Raw data: Begin

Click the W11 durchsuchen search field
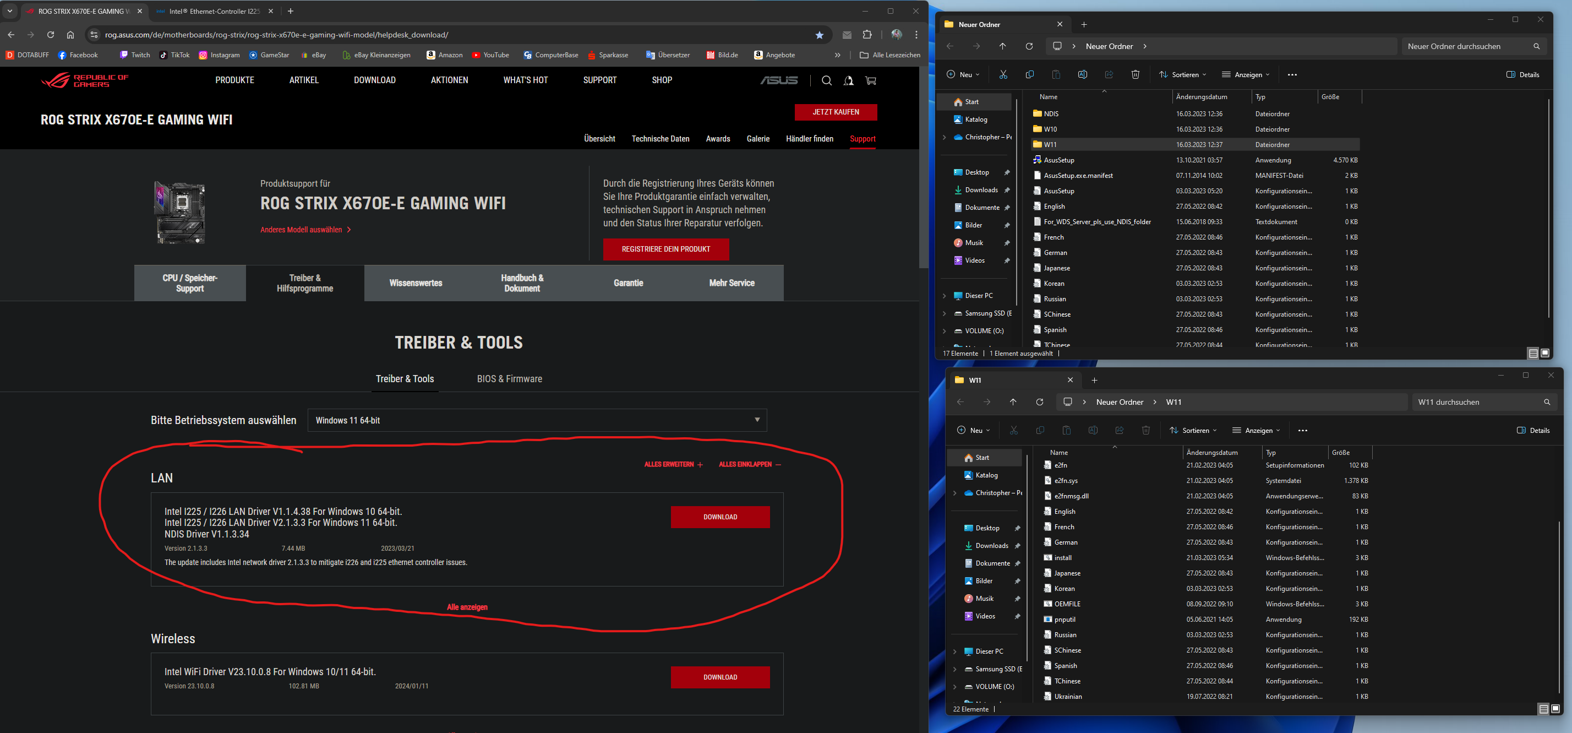The width and height of the screenshot is (1572, 733). click(x=1477, y=402)
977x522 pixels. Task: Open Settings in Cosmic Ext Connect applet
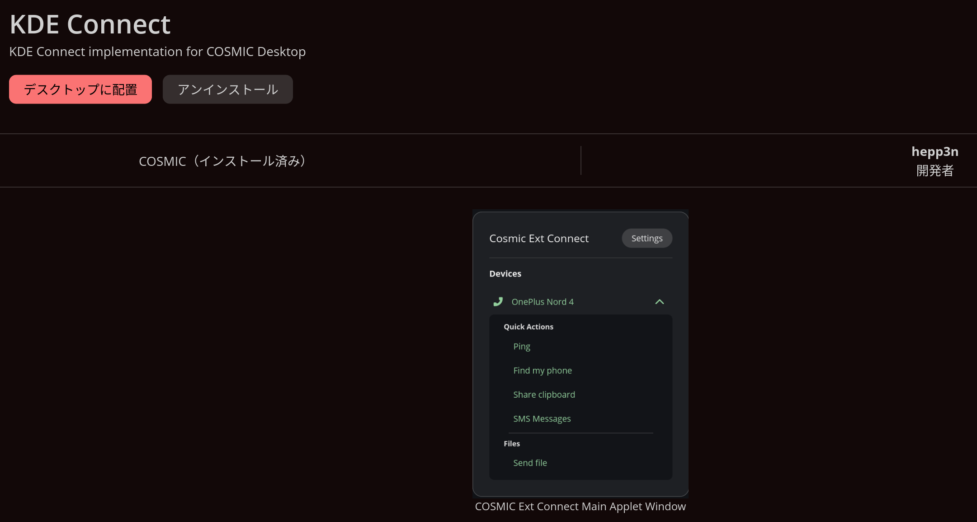[647, 238]
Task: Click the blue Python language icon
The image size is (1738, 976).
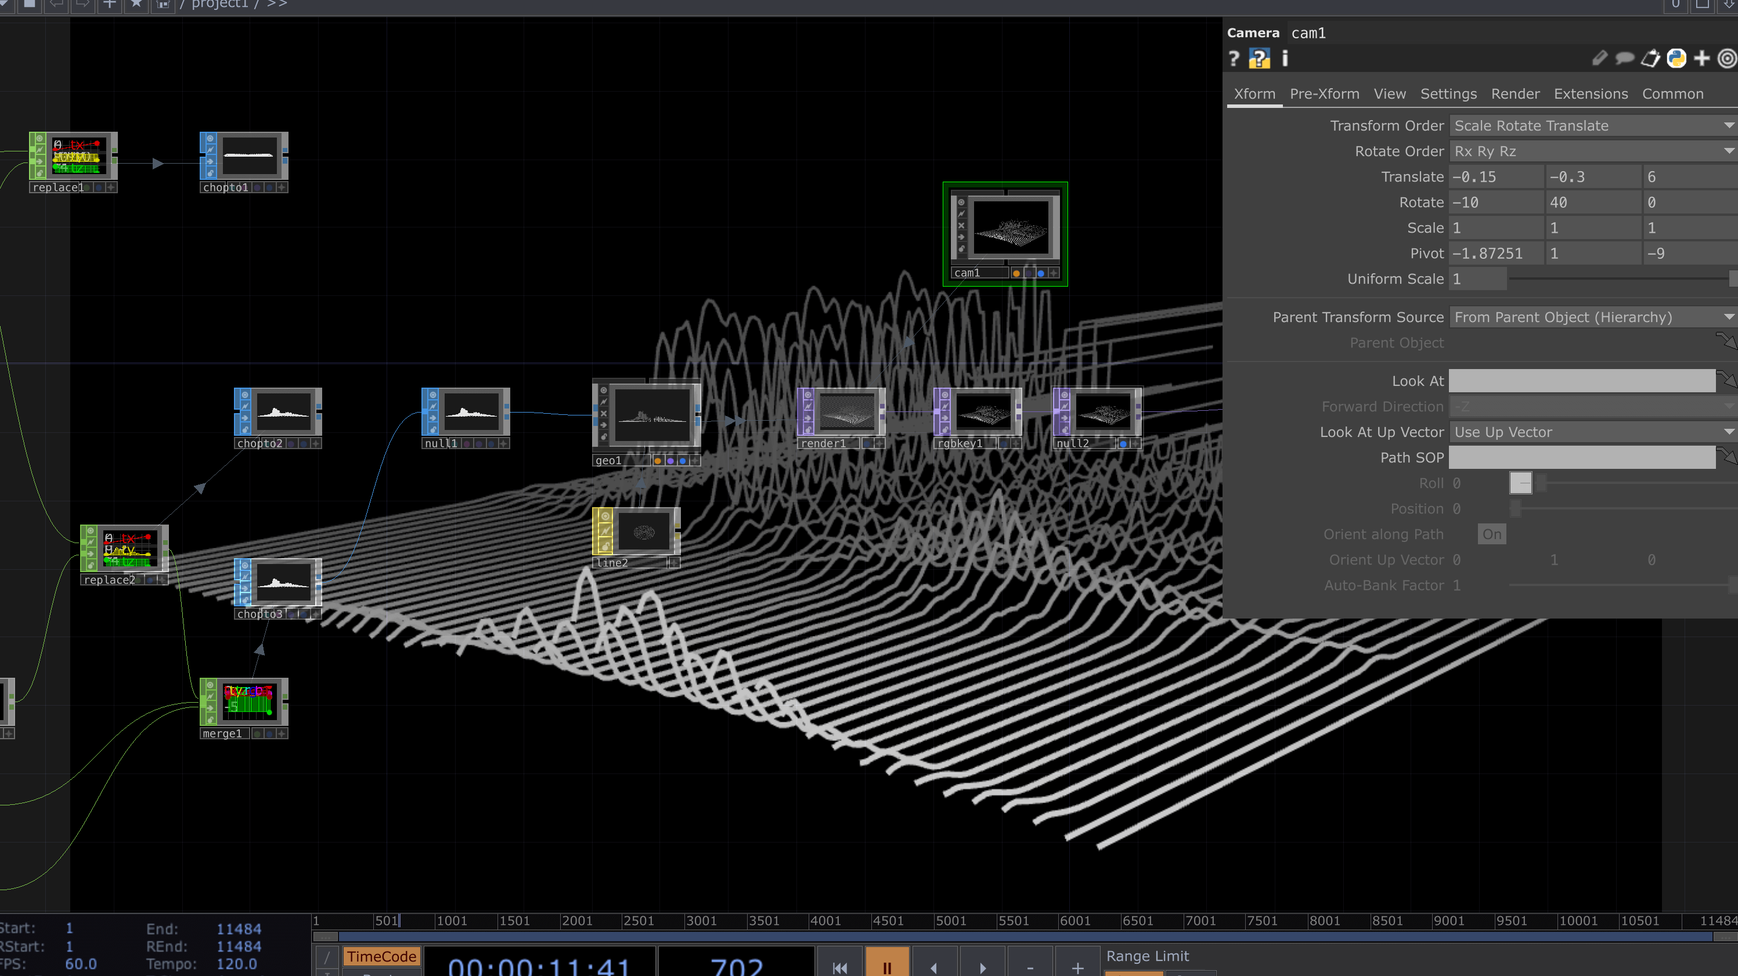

Raw data: End

Problem to work on. Print the material above exactly as it appears, but not its pictures.

Written solution.
Click the W11 durchsuchen search field
The width and height of the screenshot is (1572, 733). click(x=1477, y=402)
977x522 pixels. Task: Open Settings in Cosmic Ext Connect applet
[647, 238]
Task: Click the blue Python language icon
The image size is (1738, 976).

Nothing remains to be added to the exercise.